Рис. 14. Лейка с длинным носком и однобокой ситкой
Фольклорная образность и «ненаучные» ботанические прозвания подчас свидетельствуют не столько об отличительных особенностях растения, сколько о характере того или иного народа. Так, бальзамин англичане называют Busy Lizzie (Деловая Лиззи) за его неутомимое цветение, немцы — Прилежной Лизхен, а русскому человеку главным показалось другое: растение требует обильной поливки, жадно до воды. Потому и кличут его, как непутевого деревенского пьяницу, Ванькой мокрым. Бальзамин в России — это цветок городских трущоб, скромный и непритязательный.
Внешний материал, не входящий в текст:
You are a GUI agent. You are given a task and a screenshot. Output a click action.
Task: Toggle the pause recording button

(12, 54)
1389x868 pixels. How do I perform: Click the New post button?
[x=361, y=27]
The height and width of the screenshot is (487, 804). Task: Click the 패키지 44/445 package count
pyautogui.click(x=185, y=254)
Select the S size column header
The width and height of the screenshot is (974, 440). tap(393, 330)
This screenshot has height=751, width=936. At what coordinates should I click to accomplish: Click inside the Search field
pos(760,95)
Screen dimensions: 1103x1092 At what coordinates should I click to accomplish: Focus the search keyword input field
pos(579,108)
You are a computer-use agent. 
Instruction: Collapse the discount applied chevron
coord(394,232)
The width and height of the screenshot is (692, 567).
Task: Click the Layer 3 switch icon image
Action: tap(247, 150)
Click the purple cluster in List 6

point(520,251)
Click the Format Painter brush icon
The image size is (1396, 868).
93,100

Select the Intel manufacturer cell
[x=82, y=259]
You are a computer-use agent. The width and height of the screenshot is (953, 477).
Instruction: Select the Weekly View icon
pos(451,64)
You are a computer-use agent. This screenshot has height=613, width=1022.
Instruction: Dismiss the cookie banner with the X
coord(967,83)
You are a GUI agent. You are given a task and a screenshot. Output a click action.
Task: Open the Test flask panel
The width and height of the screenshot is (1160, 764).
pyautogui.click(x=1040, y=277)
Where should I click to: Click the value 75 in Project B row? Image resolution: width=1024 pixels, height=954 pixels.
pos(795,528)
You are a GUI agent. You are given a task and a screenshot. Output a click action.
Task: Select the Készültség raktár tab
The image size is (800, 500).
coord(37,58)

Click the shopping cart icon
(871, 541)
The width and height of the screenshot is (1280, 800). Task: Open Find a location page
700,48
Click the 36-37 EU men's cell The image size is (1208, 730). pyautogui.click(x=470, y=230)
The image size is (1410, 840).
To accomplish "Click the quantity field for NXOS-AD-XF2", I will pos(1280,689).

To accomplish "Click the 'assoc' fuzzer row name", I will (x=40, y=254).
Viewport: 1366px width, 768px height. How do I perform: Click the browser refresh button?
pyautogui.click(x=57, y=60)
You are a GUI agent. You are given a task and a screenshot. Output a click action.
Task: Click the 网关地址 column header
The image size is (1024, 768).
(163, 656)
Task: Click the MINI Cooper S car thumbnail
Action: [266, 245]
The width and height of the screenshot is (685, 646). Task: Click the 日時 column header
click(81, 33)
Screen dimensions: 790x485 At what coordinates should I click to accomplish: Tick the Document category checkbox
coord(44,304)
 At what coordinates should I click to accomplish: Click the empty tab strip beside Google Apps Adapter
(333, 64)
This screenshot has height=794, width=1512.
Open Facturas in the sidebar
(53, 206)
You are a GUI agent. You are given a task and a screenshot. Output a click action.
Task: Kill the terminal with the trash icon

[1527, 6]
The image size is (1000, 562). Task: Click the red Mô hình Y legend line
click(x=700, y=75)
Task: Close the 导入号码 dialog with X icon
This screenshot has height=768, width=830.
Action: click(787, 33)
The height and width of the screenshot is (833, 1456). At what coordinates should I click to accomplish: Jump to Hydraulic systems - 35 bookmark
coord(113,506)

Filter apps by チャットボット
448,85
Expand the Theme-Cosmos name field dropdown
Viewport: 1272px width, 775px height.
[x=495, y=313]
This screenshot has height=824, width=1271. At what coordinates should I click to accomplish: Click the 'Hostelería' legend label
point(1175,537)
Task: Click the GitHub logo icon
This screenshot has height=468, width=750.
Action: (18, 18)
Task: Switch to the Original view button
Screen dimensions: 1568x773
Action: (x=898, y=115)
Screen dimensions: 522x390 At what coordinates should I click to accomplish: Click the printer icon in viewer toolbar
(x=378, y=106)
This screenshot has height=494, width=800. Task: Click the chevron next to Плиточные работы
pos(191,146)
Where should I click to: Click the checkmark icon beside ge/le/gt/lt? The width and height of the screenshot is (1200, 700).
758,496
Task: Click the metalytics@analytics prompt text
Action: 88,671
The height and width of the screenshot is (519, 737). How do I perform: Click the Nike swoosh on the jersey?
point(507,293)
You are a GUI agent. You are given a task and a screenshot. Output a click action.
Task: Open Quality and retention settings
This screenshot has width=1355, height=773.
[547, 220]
Он мелькнул единожды в поэзии, да и то только в 1960-х годах, в «оттепельных» стихах Вероники Тушновой, когда понадобилось за него заступиться:
Не понимаю — в чем они повинны,
все эти розовые бальзамины
и фуксии с подвесками атласными
пунцово-белыми, лилово-красными…
Бальзамин — вотчина прозаиков, в повестях он появляется на сто лет раньше. Помните, как начинаются «Бедные люди» Ф. Достоевского? «Вижу, уголочек занавески у окна вашего загнут и прицеплен к горшку с бальзамином», — пишет Макар Девушкин обожаемой Вареньке. И заодно Самсона Вырина пушкинского с благодарно-стью здесь же помянем за его горшки с бальзаминами на подоконниках.
В Европу из Африки многолетний бальзамин завезли еще в XVII веке — это одно из самых старых комнатных растений, а вот однолетний Ванька мокрый, тоже популярный в России, имеет иное происхождение.